The Backlight

– that is absolutely correct. Have a look at the spectra I posted here - you clearly can see the rather sharp peak of a blue LED plus the additional broad peak of the photoluminescent dye creating the impression of a “white” LED. Depending on the material parameters, nowadays you can get rather flat spectra afterall (see the spectrum 5000K posted by @PM490 just above my post). So nowadays, you do get white-light LEDs which have decent flat spectrum.

Actually, I think one topic is often overlooked when discussing LED illumination with respect to scanning color reversal film. First, no every white “LED” is created equal (see above). Than, even a perfectly flat spectrum will no correspondent to the spectrum of the projection lamp used to view the film in the old days - neither a halogen or xenon lamp does have a flat spectrum.

Now, the topic I would like to discuss is the following: film dyes were designed with a certain light source in mind - within that setting, a very good color balance throughout the full color space was obtained. However, using a light source with a different spectrum will introduce subtle color shifts within certain color ranges, depending on the spectral filter properties of the film’s dyes.

Well, from a signal-processing point of view, that should not really matter too much - you can adjust all of this in post production, provided you work with a sufficient bit depth along your signal path.

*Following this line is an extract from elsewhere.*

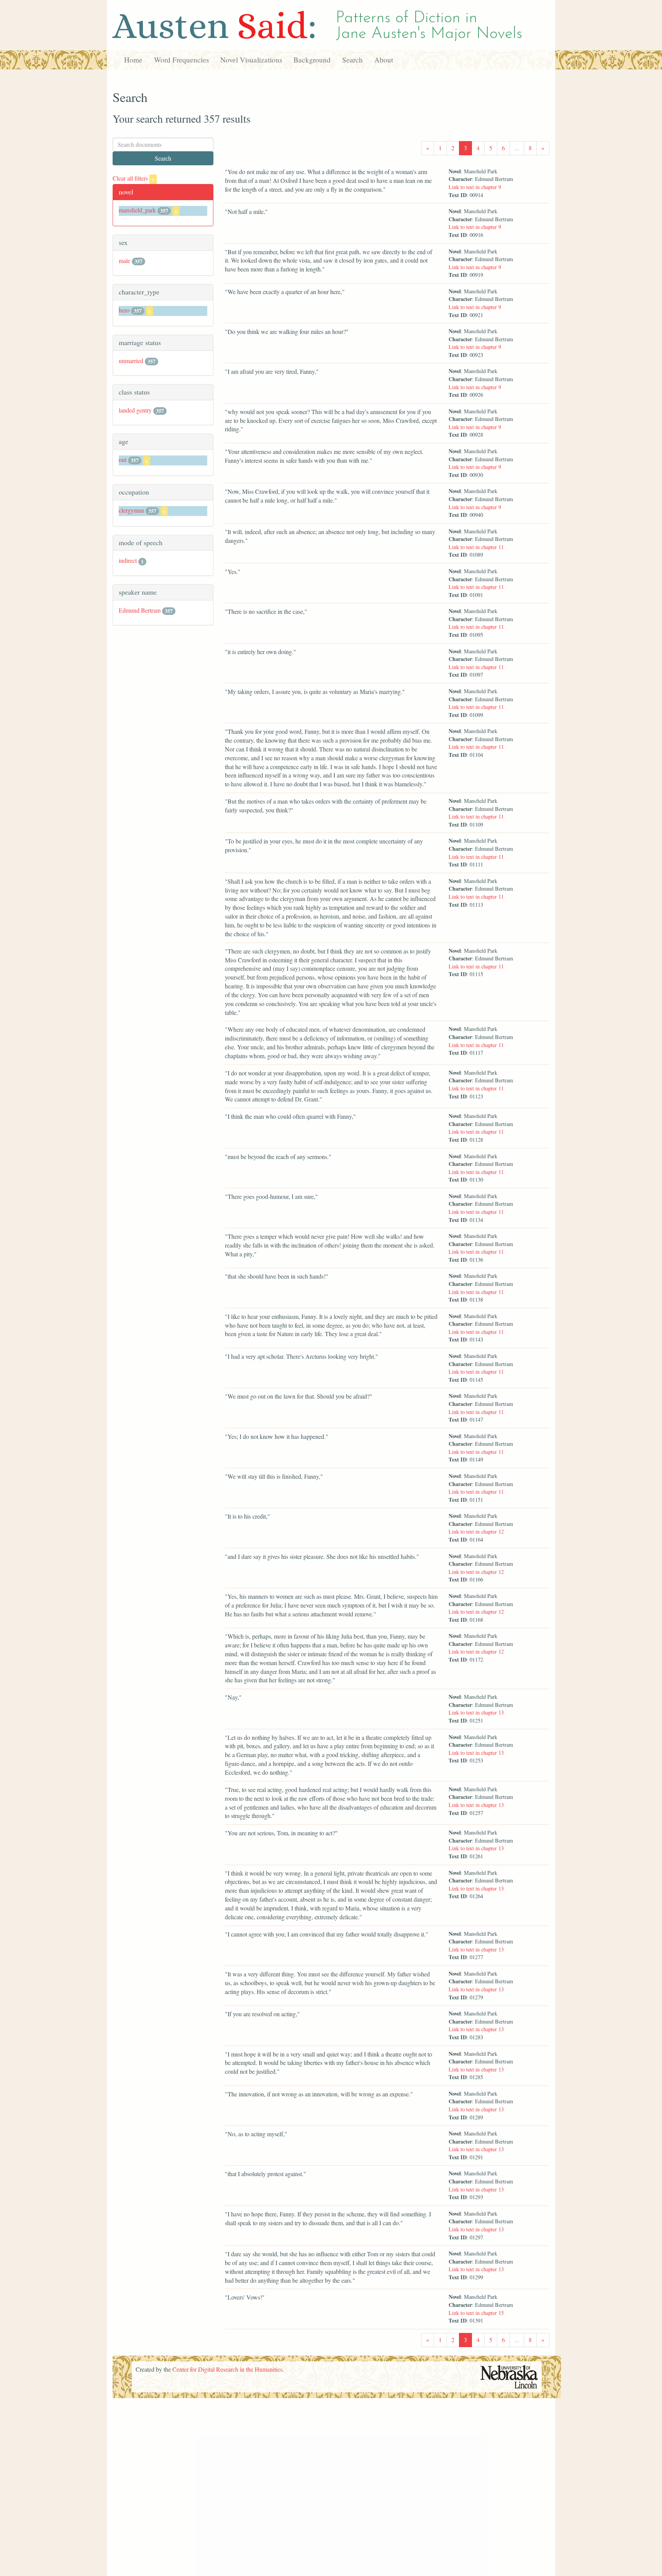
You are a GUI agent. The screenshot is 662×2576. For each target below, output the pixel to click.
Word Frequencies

However, if you do not use a broad-spectrum LED setup, but a LED-source composed of single red, green and blue LEDs, you do end up with a spectrum composed of three rather narrow peaks. If these peaks are perfectly matched to the dyes of the film and the filter curves of your scanning camera, you will be rewarded with a great color definition (in terms of saturation mainly). But: what will work well for one film stock will not work that well for another one, at least in my experience. I am using for scanning a light source of different red, green and blue LEDs, mixed together in an integrating sphere. The Super-8 material I am scanning shows noticable variations in terms of color definition. While this is expected for different film stock (like Kodak or Agfa material), you notice even within a single film variations at that point in time when the material came from a different 15m-cassette. I think that effect is related to the difference of scanning a film at three well-defined spectral peaks (combination of red, green and blue LED) versus scanning the film with a broad spectrum (white LED, sampling over a larger spectral range for each color channel).